++++ Data for the task ++++

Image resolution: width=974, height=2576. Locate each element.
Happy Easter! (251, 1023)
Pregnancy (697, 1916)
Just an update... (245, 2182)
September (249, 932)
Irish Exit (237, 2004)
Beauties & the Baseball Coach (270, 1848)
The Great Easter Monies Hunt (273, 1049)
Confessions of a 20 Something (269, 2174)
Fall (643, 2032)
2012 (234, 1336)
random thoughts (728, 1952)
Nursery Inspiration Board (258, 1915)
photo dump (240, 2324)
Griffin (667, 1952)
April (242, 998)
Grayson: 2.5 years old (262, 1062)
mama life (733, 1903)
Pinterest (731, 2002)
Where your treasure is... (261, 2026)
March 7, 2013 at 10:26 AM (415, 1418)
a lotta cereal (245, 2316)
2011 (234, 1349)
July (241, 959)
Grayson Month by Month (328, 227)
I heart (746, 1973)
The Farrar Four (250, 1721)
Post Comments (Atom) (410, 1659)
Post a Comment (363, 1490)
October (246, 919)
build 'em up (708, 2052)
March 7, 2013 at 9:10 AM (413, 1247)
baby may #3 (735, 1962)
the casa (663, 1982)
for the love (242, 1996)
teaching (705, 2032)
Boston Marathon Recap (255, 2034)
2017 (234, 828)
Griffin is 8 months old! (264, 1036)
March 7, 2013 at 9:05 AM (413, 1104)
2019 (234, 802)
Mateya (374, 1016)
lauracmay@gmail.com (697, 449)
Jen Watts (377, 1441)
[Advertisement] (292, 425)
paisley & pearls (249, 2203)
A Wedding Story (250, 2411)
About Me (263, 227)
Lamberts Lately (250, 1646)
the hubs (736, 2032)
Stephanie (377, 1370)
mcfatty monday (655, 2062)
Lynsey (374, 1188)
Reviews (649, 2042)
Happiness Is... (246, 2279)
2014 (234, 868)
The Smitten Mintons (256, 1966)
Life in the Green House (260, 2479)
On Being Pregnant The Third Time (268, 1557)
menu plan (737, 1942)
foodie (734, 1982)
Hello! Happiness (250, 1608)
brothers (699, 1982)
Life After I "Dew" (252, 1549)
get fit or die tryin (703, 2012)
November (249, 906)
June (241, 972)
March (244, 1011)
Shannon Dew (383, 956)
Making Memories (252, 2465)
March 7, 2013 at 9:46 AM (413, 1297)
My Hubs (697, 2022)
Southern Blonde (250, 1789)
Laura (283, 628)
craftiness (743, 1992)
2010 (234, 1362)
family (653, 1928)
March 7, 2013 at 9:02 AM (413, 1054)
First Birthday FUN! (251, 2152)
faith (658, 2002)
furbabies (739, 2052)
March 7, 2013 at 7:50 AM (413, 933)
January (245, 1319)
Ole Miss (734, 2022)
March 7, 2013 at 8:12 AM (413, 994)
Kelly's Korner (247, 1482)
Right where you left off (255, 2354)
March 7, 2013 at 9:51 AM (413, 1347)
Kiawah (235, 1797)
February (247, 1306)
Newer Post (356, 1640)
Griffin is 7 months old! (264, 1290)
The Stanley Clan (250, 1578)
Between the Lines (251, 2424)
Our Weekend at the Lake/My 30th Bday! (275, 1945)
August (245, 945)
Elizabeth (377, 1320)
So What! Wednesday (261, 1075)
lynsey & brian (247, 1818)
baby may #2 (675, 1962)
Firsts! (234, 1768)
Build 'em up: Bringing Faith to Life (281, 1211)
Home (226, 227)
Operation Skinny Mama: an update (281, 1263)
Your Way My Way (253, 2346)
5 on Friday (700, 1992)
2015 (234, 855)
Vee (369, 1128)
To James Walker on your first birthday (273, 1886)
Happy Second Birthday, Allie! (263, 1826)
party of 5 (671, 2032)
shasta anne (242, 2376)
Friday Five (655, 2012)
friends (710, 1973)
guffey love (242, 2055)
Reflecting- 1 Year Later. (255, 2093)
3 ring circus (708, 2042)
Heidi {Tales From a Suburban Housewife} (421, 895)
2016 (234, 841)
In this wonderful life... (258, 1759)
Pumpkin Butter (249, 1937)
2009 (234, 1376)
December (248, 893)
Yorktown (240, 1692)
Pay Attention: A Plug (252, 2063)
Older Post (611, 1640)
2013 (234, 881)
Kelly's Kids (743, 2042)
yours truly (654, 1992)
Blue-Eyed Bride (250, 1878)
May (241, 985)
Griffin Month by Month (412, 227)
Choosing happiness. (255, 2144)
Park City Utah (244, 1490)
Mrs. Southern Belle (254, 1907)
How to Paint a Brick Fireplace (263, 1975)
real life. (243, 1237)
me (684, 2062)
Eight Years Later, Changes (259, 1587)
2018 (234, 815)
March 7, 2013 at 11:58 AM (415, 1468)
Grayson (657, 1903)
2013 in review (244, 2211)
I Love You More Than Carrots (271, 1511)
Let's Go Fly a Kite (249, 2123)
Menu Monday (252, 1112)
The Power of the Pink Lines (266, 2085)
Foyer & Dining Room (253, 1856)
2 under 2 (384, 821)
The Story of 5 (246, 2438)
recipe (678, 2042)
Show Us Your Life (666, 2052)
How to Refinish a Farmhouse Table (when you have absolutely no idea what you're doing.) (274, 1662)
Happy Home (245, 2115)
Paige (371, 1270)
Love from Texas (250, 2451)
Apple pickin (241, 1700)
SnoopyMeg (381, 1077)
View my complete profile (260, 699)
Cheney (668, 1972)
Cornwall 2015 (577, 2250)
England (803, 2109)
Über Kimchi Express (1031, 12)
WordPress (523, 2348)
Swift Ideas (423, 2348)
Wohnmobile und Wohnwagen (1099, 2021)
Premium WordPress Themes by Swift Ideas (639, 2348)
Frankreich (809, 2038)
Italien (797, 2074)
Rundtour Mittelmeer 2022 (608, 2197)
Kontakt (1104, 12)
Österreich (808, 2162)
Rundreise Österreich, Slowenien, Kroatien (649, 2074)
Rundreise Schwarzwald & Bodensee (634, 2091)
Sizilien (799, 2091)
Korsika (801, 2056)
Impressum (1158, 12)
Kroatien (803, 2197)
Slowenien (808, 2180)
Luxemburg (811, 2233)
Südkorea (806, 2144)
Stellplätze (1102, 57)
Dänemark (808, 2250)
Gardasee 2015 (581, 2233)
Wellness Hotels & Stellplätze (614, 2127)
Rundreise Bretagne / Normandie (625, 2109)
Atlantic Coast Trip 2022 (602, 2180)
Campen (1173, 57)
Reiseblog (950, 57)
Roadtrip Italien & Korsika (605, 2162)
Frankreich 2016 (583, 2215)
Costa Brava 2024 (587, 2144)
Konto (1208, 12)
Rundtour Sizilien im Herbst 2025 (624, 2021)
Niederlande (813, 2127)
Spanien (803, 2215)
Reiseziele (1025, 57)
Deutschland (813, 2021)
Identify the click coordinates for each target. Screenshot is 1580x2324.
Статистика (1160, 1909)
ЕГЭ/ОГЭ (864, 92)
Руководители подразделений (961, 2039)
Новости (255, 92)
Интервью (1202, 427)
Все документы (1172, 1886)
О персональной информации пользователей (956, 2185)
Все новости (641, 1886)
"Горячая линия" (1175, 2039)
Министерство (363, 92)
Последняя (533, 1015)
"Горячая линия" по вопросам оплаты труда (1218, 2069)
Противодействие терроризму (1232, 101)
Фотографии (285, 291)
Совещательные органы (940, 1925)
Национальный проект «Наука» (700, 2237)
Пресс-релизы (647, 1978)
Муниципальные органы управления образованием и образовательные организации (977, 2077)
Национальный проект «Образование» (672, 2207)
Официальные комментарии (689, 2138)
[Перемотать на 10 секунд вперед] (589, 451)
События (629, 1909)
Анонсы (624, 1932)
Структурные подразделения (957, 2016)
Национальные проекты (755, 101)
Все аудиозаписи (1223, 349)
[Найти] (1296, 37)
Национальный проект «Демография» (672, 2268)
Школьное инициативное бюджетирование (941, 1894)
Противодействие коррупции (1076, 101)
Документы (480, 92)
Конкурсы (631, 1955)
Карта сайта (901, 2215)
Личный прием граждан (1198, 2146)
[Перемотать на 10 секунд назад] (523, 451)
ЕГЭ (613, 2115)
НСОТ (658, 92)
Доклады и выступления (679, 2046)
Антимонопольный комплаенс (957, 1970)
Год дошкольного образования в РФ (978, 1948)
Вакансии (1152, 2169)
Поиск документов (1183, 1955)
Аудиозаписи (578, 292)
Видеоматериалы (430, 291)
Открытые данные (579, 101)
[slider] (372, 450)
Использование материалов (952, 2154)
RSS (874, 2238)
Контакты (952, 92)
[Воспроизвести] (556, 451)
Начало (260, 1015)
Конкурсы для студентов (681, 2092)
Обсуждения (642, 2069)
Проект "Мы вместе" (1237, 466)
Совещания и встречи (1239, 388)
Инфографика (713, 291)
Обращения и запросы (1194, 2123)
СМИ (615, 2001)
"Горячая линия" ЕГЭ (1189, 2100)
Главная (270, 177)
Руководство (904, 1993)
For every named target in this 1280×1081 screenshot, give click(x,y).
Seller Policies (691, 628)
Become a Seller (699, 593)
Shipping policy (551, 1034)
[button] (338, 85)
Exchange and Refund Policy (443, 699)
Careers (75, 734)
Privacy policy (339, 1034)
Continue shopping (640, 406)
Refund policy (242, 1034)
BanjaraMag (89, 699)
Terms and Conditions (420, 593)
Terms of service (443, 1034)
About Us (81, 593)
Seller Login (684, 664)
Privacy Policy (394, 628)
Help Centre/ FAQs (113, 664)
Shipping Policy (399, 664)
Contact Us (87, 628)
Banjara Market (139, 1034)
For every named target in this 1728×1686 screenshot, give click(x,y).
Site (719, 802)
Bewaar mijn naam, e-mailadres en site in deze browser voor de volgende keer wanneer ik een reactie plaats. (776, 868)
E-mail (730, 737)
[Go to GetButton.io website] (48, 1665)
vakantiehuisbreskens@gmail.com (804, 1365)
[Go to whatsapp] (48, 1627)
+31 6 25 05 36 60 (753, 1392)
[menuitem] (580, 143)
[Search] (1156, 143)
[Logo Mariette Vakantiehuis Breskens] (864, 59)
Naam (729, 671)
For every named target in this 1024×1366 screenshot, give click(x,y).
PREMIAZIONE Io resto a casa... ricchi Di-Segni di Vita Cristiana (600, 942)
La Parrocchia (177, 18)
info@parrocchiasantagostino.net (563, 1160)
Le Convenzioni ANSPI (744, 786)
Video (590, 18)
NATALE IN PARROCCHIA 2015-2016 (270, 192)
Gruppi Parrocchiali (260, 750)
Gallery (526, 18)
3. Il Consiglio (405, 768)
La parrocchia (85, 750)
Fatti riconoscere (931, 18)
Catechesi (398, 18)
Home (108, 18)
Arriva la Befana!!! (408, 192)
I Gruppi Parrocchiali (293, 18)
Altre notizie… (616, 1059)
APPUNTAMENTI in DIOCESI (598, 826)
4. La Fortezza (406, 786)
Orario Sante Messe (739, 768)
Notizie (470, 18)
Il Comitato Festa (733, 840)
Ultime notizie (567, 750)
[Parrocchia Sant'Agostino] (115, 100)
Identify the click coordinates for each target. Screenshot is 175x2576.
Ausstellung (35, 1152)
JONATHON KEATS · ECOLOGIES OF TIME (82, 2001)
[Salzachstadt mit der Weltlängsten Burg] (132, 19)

++++

What you give back should be only the lines of the records above, starting at the line with "Seller Login (684, 664)" and ending at the line with "[menuitem] (580, 143)", restated word for word.

Seller Login (684, 664)
Privacy Policy (394, 628)
Help Centre/ FAQs (113, 664)
Shipping Policy (399, 664)
Contact Us (87, 628)
Banjara Market (139, 1034)
For every named target in this 1728×1686 screenshot, give click(x,y).
Site (719, 802)
Bewaar mijn naam, e-mailadres en site in deze browser voor de volgende keer wanneer ik een reactie plaats. (776, 868)
E-mail (730, 737)
[Go to GetButton.io website] (48, 1665)
vakantiehuisbreskens@gmail.com (804, 1365)
[Go to whatsapp] (48, 1627)
+31 6 25 05 36 60 (753, 1392)
[menuitem] (580, 143)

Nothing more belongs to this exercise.